ÇANTADA UNUTTUĞU YEMEK YOLCUYA PAHALIYA PATLADI

Endonezya’nın Bali Adası’ndan Avustralya’nın Darwin şehrine uçmak isteyen bir yolcu, Bali’de havalimanında aldığı yiyeceklerin bir kısmını tükettikten sonra kalanını çantasına koydu. Uçaktan indiğinde ise çok ilginç bir cezayla karşılaştı. Darwin Havalimanı’nda, görevlilerin sırt çantasında bulduğu ve yolcunun beyan etmediği 2 McMuffin ve bir jambonlu kruvasan nedeniyle yolcuya yaklaşık 2 bin dolar yani 36 bin TL para cezası kesildi.

Darwin Havalimanı’nda, yumurta ve et kaçakçılığını koklayarak tespit eden biyogüvenlik dedektör köpeği Zinta’nın uyarısıyla yolcuya bu ceza kesildi. Avustralya Tarım Bakanı Murray Watt, “Bu, yolcunun yediği en pahalı McDonalds menüsü olacak” açıklaması yaptı.

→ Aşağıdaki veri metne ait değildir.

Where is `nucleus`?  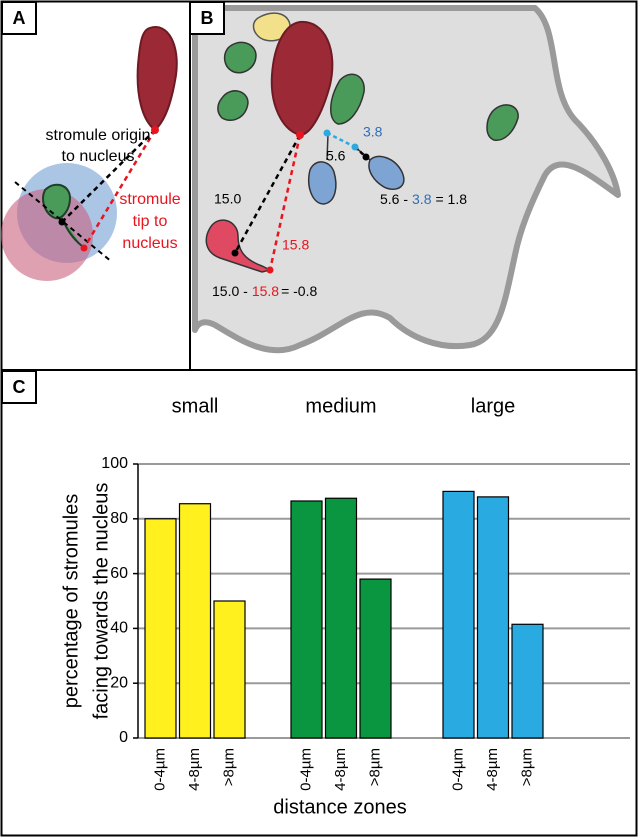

Yolcu, çantasında unuttuğu yiyecekler nedeniyle, Avustralya’da biyogüvenlik kuralları gereği ceza aldı.

Avustralya, ülkenin tarım endüstrisini ithal edilen zararlı maddeler ve çeşitli hastalıklardan korumak için tasarlanan aşırı katı biyogüvenlik yasaları ile biliniyor. 1872’den beri Avustralya’nın dışında tutulan şap hastalığı, şu günlerde Endonezya’da ciddi salgın seviyesine ulaştı. Bu nedenle Endonezya’dan yapılan tüm et ithalatı ciddi taramalardan geçiriliyor. Yolcu da Bali uçuşundan döndüğü için bu kapsamda değerlendirildi. 

Şap hastalığı insanlar için herhangi bir risk oluşturmazken, hayvanlarda ciddi, oldukça bulaşıcı bir viral hastalık durumunda. Yolcuya kesilen 2,664 Avustralya Doları ceza bedeli ise, Bali’ye gidiş dönüş uçak bilet parasının yaklaşık iki katı.

Uzmanlar, yolculara uluslararası uçuşlar öncesinde valiz hazırlarken, yanlarında götürecekleri şeyler için herhangi bir risk ve kısıtlama olup olmadığını, gidecekleri ülkenin gümrük kurallarını içeren web sitelerinden kontrol etmelerini öneriyor.